Exhibit at Tate examines US intervention in Central America

Group Material, 'Timeline: A Chronicle of Intervention in Central and Latin America,' 1984 © Group Material.
Group Material, ‘Timeline: A Chronicle of Intervention in Central and Latin America,’ 1984 © Group Material.
LONDON — The complicated history of foreign intervention in Central America is considered in “A Chronicle of Interventions” at Tate Modern through July 13. The show includes the work of seven international contemporary artists and an archival display of Group Material’s seminal installation “Timeline: A Chronicle of US Intervention in Central and Latin America.”

The exhibition will explore how historical events have influenced artists including the opening of the Panama Canal and U.S. occupation of the Canal Zone; the monoculture economy of Central America and the devastation left by the United Fruit Co.; and U.S. involvement in the coup d’état of Guatemala’s socialist government.

Archival material from “Timeline: A Chronicle of U.S. Intervention in Central and Latin America” will begin the exhibition. First presented in PS1 New York in 1984, the installation charted over 160 years of foreign intervention in the region. Three decades after the work was first shown, this exhibition will reveal how histories of intervention continue to be a concern for a younger generation of artists, showcasing work by Humberto Vélez, Michael Stevenson, Oscar Figueroa, Andreas Siekmann, Regina José Galindo, Naufús Ramirez-Figueroa and José Castrellón.

Humberto Vélez’s film The Last Builder, 2008 refers to 19th century U.S. colonialism in Panama and to the building of the Panama Canal. The country is also the focus of Michael Stevenson’s abstract film Introducción a la Teoría de la Probailidad, 2008, which charts the last shah of Iran’s exile in Panama through the eyes of his bodyguard.
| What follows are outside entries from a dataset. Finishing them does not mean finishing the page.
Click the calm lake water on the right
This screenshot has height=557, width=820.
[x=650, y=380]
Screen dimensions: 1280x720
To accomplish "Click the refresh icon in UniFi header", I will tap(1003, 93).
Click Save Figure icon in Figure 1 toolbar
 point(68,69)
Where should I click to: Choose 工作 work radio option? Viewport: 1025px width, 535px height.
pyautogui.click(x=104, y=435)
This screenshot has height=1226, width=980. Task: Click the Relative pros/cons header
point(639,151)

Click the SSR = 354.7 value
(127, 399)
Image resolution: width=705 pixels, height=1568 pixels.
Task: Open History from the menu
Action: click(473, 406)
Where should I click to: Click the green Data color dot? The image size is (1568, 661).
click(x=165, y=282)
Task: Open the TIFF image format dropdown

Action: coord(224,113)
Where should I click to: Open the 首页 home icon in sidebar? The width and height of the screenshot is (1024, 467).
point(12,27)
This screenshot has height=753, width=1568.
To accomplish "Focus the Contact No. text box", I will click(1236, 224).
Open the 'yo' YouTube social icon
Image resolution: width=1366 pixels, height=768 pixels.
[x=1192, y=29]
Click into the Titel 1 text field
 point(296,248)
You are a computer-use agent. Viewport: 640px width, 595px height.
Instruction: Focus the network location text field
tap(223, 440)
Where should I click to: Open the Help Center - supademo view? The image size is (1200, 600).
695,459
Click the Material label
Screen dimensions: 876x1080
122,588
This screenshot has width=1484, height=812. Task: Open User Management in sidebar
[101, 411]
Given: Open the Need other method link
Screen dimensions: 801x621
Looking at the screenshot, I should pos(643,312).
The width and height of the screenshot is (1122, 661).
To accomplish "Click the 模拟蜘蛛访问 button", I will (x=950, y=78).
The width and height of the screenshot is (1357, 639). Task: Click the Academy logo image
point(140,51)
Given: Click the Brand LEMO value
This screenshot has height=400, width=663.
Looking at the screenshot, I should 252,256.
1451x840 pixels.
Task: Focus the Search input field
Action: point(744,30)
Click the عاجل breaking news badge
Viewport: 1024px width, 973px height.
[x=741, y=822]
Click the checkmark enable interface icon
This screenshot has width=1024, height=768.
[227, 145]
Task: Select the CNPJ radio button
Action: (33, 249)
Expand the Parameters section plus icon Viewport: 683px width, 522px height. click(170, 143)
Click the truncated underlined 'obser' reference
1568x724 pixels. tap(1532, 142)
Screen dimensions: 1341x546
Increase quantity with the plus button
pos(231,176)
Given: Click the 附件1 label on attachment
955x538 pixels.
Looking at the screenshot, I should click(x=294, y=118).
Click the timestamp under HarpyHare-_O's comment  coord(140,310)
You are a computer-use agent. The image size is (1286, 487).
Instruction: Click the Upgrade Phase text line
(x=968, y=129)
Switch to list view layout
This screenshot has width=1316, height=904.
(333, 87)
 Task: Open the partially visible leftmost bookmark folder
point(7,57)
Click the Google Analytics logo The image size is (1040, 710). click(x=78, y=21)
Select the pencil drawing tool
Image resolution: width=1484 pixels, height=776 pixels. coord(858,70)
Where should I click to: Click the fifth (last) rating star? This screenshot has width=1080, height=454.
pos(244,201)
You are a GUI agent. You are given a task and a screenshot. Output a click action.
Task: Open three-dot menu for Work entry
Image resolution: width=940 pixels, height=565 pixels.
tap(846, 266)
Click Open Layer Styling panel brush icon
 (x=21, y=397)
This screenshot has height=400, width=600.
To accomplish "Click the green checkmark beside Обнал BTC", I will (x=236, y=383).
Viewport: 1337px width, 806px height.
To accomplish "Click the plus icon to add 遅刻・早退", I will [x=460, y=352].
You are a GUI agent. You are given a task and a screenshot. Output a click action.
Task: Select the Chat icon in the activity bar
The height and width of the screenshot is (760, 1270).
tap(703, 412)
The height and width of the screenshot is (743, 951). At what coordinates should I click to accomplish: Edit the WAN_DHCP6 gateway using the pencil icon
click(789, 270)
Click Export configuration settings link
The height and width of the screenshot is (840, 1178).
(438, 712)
Two artists will address the history of the United Fruit Co., an American corporation that gained huge influence over the so-called “banana republics” in the first half of the 20th century. A new two-part commission by Andreas Siekmann will map out the monoculture economy of the region, while Oscar Figueroa’s Deméritos, 2013, makes visible the way the company controlled workers’ movement. In this video work, Figueroa makes a 3,275-meter line along the Turrialba railway, using a blue plastic material which is traditionally used to wrap bunches of bananas.

Works by Regina José Galindo and Naufus Ramírez Figueroa center on the history of Guatemala. In Tierra, 2013, Galindo makes reference to the victims of the dictator Rios Monttís, while Figueroa’s A Brief History of Architecture in Guatemala, 2010, uses performance to represent Guatemalan architectural history. His performance work shows dancers in costumes representing different architectural styles, which eventually disintegrate as they dance to a traditional marimba melody.

The exhibition will also include work by the photographer José Castrellón, who portrays the cultural changes taking place in Panama today. His project Kuna Metal, 2013, explores the appropriation of heavy metal music by the indigenous Kuna people.

“Project Space: A Chronicle of Interventions” is curated by Shoair Mavlian at Tate Modern and Inti Guerrero, TEOR/éTica, San Jose, where the exhibition will travel later this year. The curatorial exchange is supported by Tate International Council with the collaboration of Gasworks.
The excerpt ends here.